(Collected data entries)
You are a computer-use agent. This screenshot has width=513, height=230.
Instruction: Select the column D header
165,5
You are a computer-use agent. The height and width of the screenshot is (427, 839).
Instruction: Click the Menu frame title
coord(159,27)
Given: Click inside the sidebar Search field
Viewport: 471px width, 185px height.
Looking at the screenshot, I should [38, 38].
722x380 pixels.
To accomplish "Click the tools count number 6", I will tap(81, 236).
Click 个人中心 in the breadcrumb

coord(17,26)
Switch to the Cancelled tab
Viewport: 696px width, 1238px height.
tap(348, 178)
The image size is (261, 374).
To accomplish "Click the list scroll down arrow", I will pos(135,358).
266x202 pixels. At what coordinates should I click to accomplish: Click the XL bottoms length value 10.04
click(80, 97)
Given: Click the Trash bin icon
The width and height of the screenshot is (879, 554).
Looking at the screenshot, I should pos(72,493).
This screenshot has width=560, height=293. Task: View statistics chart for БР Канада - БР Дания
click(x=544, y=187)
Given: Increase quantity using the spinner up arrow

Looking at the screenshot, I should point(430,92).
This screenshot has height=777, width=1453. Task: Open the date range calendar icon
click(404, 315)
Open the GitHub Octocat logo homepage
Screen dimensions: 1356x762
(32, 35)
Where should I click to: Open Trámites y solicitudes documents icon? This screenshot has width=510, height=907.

- _ASSIGNMENT_
Each line from the one containing "Screen dimensions: 1356x762" to the last line above must be returned exactly, and no line outside that range.

- _RESPONSE_
Screen dimensions: 1356x762
(32, 35)
Where should I click to: Open Trámites y solicitudes documents icon? This screenshot has width=510, height=907.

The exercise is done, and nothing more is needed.